= Task prompt =
All pictures are to be dropped, and everything else in the data duplicated exactly.

= Study material =
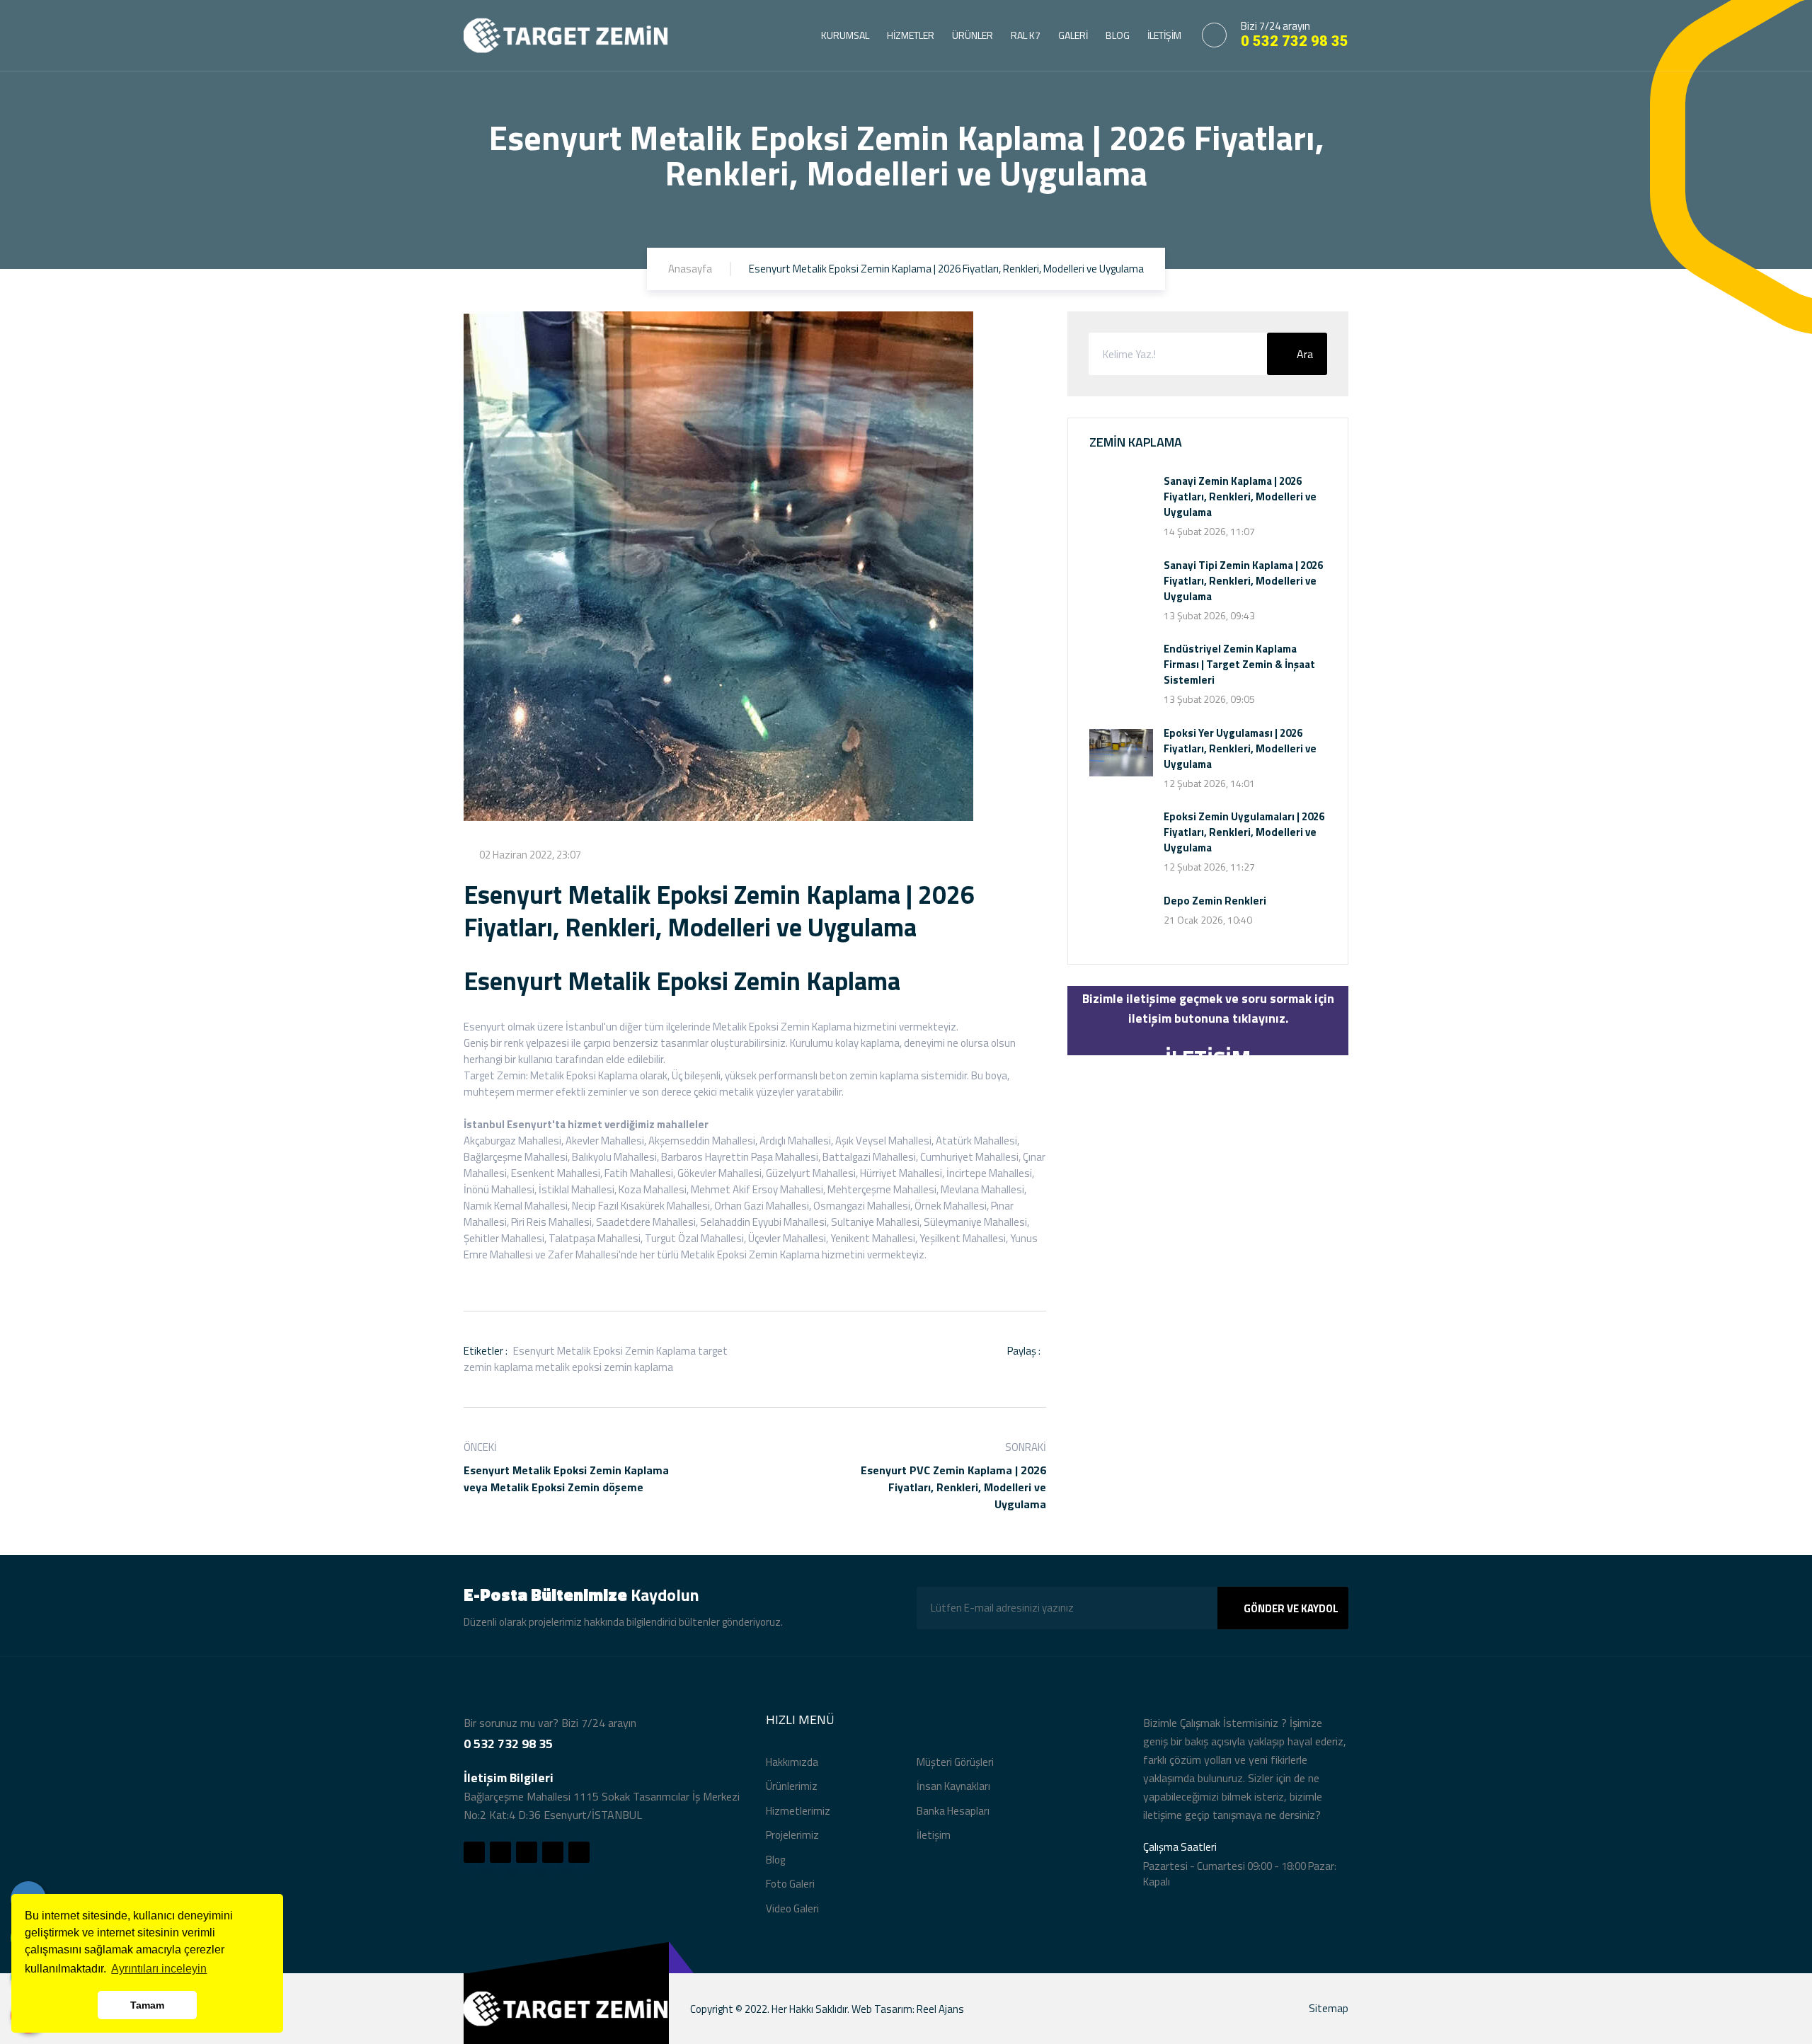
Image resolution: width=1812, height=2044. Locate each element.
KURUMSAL (845, 35)
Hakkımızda (792, 1762)
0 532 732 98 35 (1294, 41)
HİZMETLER (910, 35)
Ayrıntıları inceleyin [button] (159, 1969)
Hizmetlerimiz (798, 1811)
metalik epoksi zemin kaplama (604, 1367)
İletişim (934, 1835)
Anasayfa (690, 268)
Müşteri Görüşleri (955, 1762)
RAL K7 (1025, 35)
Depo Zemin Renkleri (1215, 900)
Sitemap (1328, 2008)
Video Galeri (792, 1908)
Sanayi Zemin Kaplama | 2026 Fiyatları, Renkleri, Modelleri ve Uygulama (1240, 496)
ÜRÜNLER (972, 35)
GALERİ (1073, 35)
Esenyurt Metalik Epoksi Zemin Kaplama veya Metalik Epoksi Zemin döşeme (566, 1478)
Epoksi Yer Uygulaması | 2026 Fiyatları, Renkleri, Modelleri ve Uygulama (1240, 748)
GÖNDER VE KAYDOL (1291, 1608)
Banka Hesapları (953, 1811)
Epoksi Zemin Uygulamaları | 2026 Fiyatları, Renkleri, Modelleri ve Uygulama (1244, 832)
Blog (775, 1859)
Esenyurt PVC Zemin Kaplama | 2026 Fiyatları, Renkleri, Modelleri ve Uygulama (953, 1487)
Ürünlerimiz (792, 1786)
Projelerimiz (792, 1835)
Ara (1305, 353)
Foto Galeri (790, 1884)
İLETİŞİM (1164, 35)
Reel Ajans (940, 2009)
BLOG (1118, 35)
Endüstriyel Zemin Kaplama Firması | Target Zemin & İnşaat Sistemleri (1239, 664)
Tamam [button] (147, 2005)
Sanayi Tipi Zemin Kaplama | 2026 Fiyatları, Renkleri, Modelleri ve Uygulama (1243, 580)
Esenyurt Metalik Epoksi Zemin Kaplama (604, 1351)
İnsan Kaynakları (953, 1786)
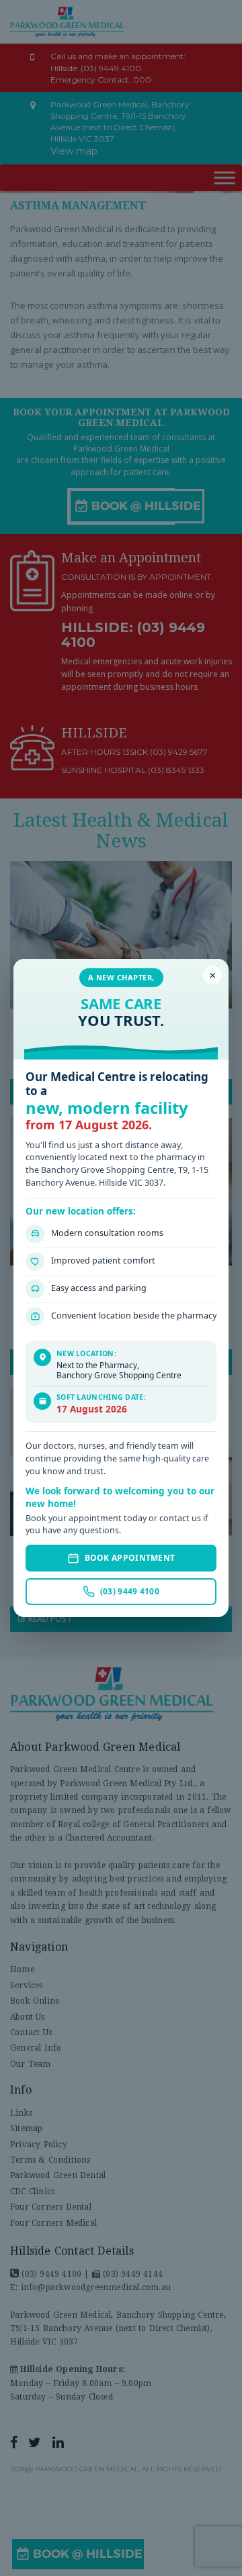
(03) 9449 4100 (129, 1591)
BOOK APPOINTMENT (130, 1557)
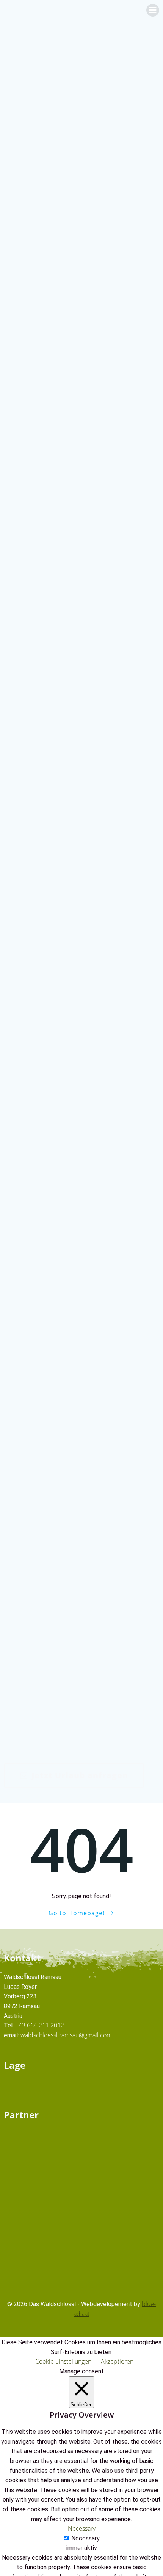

= Your solution =
Image resolution: width=1812, height=2044. Locate each element.
KURUMSAL (845, 35)
Hakkımızda (792, 1762)
0 532 732 98 35 (1294, 41)
HİZMETLER (910, 35)
Ayrıntıları inceleyin [button] (159, 1969)
Hizmetlerimiz (798, 1811)
metalik epoksi zemin kaplama (604, 1367)
İletişim (934, 1835)
Anasayfa (690, 268)
Müşteri Görüşleri (955, 1762)
RAL K7 (1025, 35)
Depo Zemin Renkleri (1215, 900)
Sitemap (1328, 2008)
Video Galeri (792, 1908)
Sanayi Zemin Kaplama | 2026 Fiyatları, Renkleri, Modelleri ve Uygulama (1240, 496)
ÜRÜNLER (972, 35)
GALERİ (1073, 35)
Esenyurt Metalik Epoksi Zemin Kaplama veya Metalik Epoksi Zemin döşeme (566, 1478)
Epoksi Yer Uygulaması | 2026 Fiyatları, Renkleri, Modelleri ve Uygulama (1240, 748)
GÖNDER VE KAYDOL (1291, 1608)
Banka Hesapları (953, 1811)
Epoksi Zemin Uygulamaları | 2026 Fiyatları, Renkleri, Modelleri ve Uygulama (1244, 832)
Blog (775, 1859)
Esenyurt PVC Zemin Kaplama | 2026 Fiyatları, Renkleri, Modelleri ve Uygulama (953, 1487)
Ürünlerimiz (792, 1786)
Projelerimiz (792, 1835)
Ara (1305, 353)
Foto Galeri (790, 1884)
İLETİŞİM (1164, 35)
Reel Ajans (940, 2009)
BLOG (1118, 35)
Endüstriyel Zemin Kaplama Firması | Target Zemin & İnşaat Sistemleri (1239, 664)
Tamam [button] (147, 2005)
Sanayi Tipi Zemin Kaplama | 2026 Fiyatları, Renkleri, Modelleri ve Uygulama (1243, 580)
Esenyurt Metalik Epoksi Zemin Kaplama (604, 1351)
İnsan Kaynakları (953, 1786)
(03) 9449 4100 (129, 1591)
BOOK APPOINTMENT (130, 1557)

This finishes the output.